Data START

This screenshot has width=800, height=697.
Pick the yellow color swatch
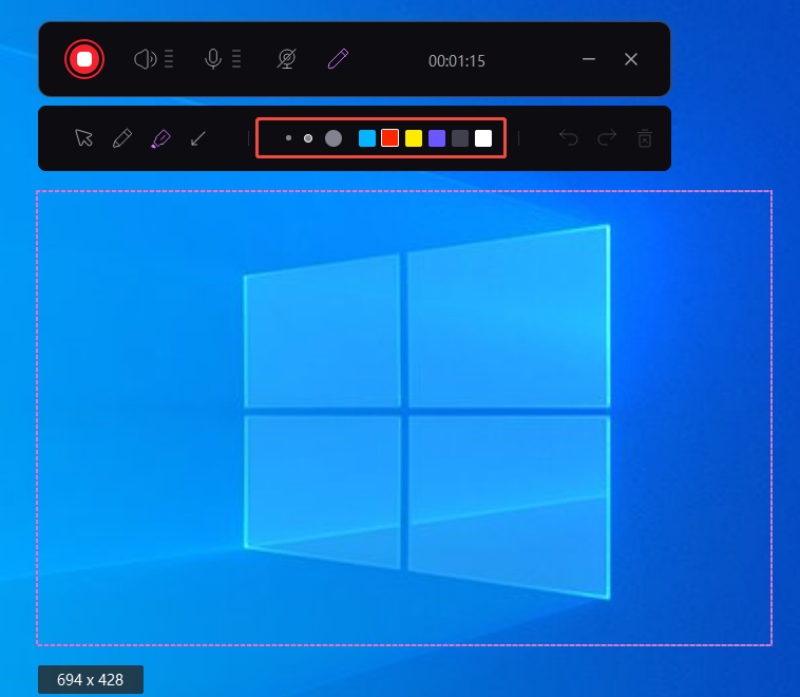413,138
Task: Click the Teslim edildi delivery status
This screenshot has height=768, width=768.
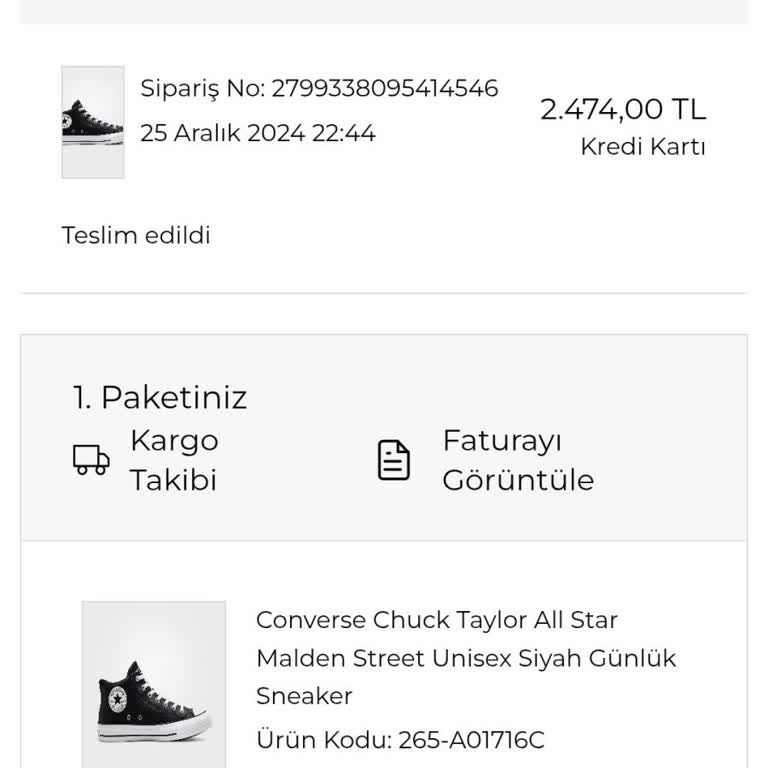Action: 136,236
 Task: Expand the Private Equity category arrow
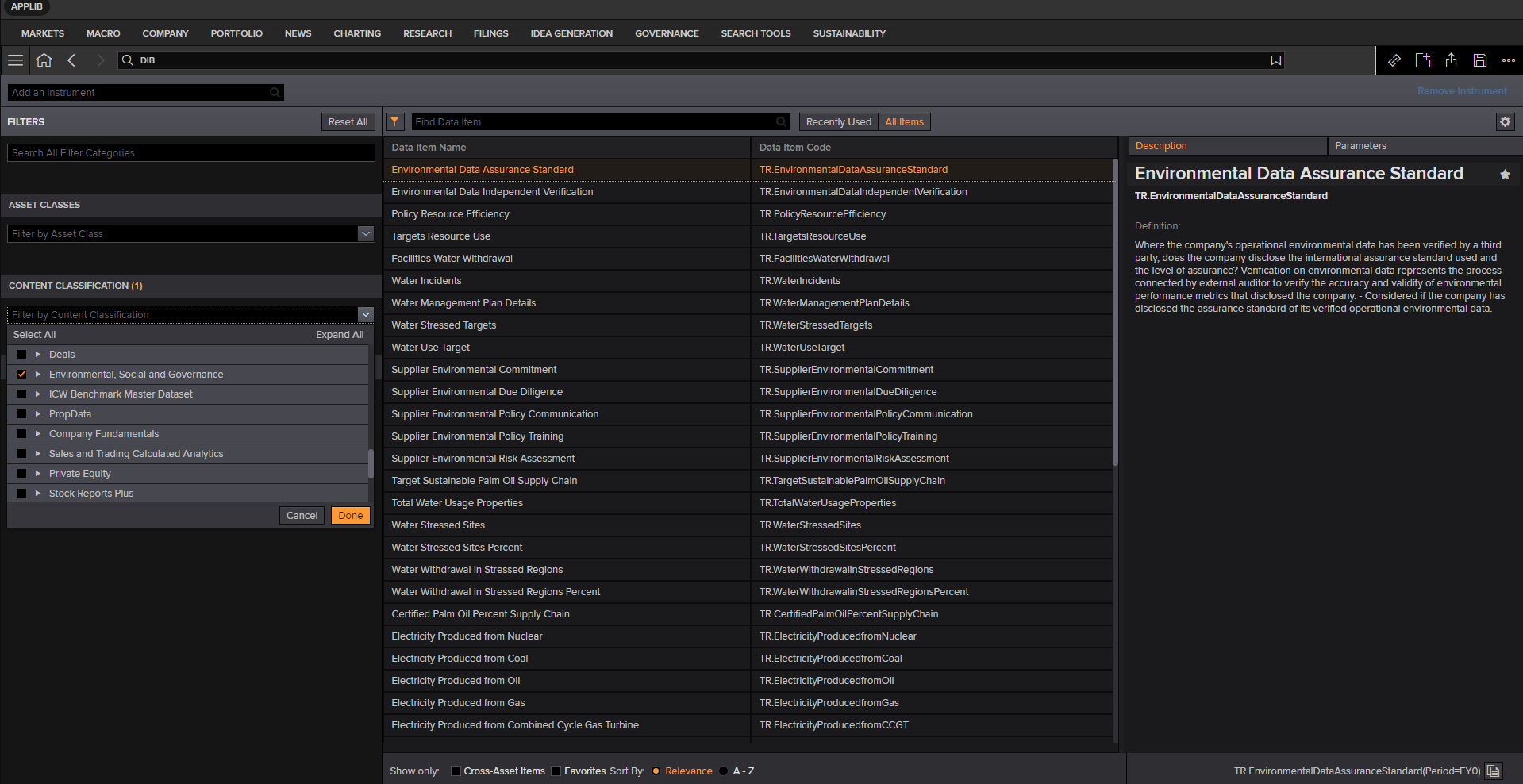(x=37, y=474)
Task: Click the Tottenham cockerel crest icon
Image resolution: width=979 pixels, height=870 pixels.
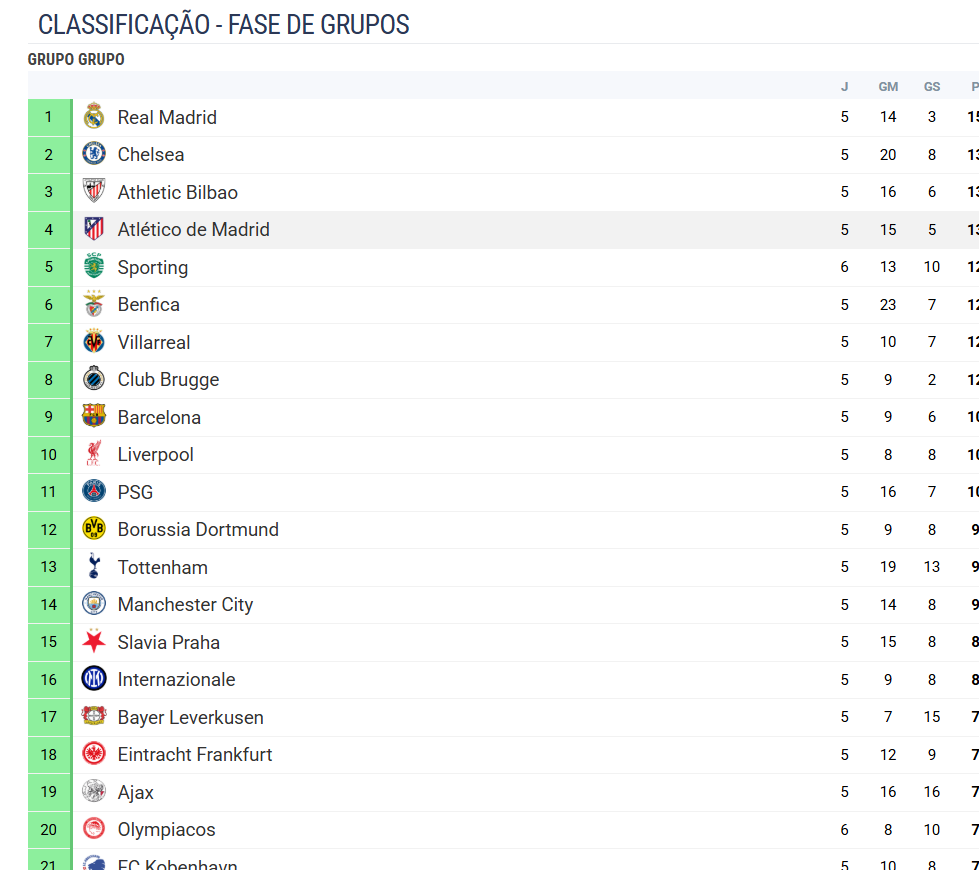Action: [94, 567]
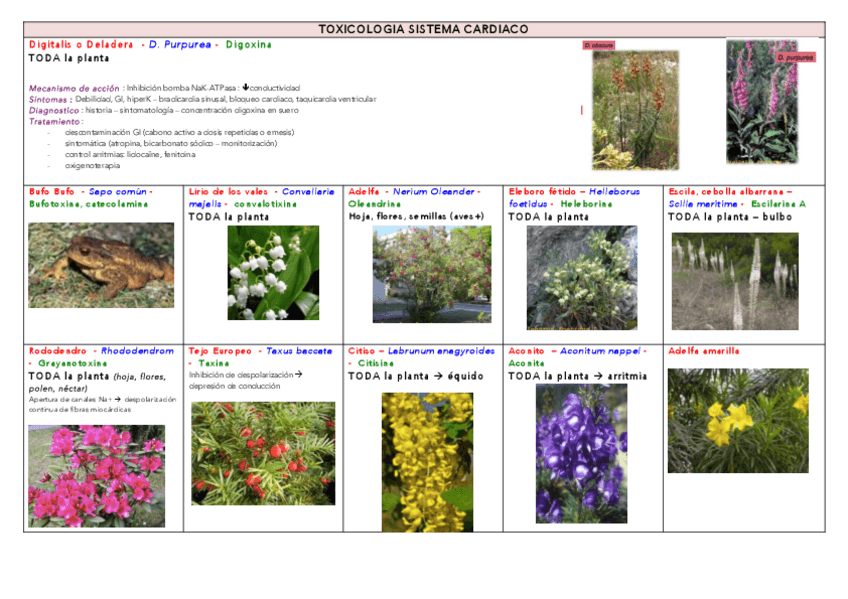This screenshot has height=599, width=848.
Task: Click the 'Tejo Europeo' heading text
Action: tap(221, 351)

Data END

• Task
Output the line that contains "Pick the yellow color swatch" and every subsequent line through the end of the entries, exactly as given, without pictures.

• Response
Pick the yellow color swatch
413,138
Task: Click the Teslim edildi delivery status
This screenshot has height=768, width=768.
Action: 136,236
 Task: Expand the Private Equity category arrow
(x=37, y=474)
Task: Click the Tottenham cockerel crest icon
Image resolution: width=979 pixels, height=870 pixels.
Action: [94, 567]
This screenshot has height=599, width=848.
Task: Click the 'Tejo Europeo' heading text
Action: tap(221, 351)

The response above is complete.